Can all cubic/quartic polynomials be expressed in a form with only one x term? Quadratic expressions $ax^2+bx+c$ can all be expressed in a form with only one x term: 
$$a(x+\frac{b}{2a})^2+c-\frac {b^2}{4a}$$
Is the same true for all cubic or quartic expressions?
Is there a name for this property (expressable in a form with only one x term)?
 A: Your only choice to reach third degree would be $a(x+b)^3+c$, which has only three degrees of freedom when four are neede for the general cubic. Specifically, $x^3+x$ cannot be obtained this way.
A: Depending on what you mean by "in a form with only one $x$ term", probably not.
If you mean to ask whether cubic polynomials can (analogously to the vertex form you've written for the quadratic) all be written in the form
$$A(x - B)^3 + C, \qquad (\ast)$$
the answer is definitely no: The expression only has three real parameters, but the general cubic depends on four (the coefficients of the four powers of $x$ that occur).
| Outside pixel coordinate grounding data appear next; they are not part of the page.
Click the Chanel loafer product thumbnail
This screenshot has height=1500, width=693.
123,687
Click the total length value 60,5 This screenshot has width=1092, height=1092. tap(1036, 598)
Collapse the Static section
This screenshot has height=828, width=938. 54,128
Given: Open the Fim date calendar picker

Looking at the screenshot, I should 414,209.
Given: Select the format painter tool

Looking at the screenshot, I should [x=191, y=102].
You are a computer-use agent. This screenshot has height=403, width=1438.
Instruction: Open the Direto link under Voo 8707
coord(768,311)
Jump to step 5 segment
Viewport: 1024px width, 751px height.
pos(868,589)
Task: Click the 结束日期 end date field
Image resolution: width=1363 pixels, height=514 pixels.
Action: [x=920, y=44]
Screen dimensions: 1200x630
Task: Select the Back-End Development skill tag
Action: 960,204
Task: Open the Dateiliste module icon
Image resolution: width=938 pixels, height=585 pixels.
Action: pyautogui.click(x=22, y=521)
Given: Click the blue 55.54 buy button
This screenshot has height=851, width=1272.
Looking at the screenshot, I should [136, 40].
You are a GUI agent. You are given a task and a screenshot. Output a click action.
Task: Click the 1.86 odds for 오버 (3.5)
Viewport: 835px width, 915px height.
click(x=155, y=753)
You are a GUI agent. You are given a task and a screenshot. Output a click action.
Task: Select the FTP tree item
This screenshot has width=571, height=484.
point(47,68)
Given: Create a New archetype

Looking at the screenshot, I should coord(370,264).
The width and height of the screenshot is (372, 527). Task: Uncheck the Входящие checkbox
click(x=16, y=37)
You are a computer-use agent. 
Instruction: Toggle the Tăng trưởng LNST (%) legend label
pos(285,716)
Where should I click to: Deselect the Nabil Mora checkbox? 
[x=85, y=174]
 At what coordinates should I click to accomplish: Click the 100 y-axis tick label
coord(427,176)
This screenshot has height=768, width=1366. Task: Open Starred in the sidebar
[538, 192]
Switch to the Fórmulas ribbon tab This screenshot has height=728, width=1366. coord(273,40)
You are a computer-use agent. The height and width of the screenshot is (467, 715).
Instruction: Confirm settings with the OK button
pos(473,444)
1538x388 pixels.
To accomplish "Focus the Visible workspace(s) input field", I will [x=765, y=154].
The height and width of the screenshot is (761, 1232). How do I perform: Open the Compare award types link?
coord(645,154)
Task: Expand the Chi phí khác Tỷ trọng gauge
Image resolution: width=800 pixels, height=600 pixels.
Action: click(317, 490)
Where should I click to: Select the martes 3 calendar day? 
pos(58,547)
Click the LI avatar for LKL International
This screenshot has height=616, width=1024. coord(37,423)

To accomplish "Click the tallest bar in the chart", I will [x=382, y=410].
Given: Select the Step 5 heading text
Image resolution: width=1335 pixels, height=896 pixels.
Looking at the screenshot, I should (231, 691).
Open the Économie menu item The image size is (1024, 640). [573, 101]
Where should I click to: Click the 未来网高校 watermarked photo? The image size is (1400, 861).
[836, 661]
One can, however, write a cubic polynomial
$$a x^3 + b x^2 + c + d,$$
as a cubic polynomial
$$a \left(x + \frac{b}{3a} x\right)^3 + c' \left(x + \frac{b}{3a}\right) + d',$$
in $\left(x + \frac{b}{3a}\right)$ and which in particular has no quadratic term in that expression.
The statements for quartic (and higher-degree) polynomials are analogous.
I don't know of any special name for polynomials of the form $(\ast)$, but observe that a cubic polynomial has this form exactly if its roots form an equilateral triangle in the complex plane (centered at $B$ in fact): If $B + z$ is one solution to $(x - B)^3 = -\frac{C}{A}$, then the three roots are
$$B + z, \qquad \omega(B + z), \qquad \omega^2(B + z),$$
where $\omega$ is a nontrivial third root of unity.
Likewise, a polynomial of degree $n > 3$ can be written in the form $(\ast)$, where we replace the exponent $3$ with $n$, if its roots are the vertices of some regular $n$-gon in the complex plane. In particular, any such polynomial can have at most two roots.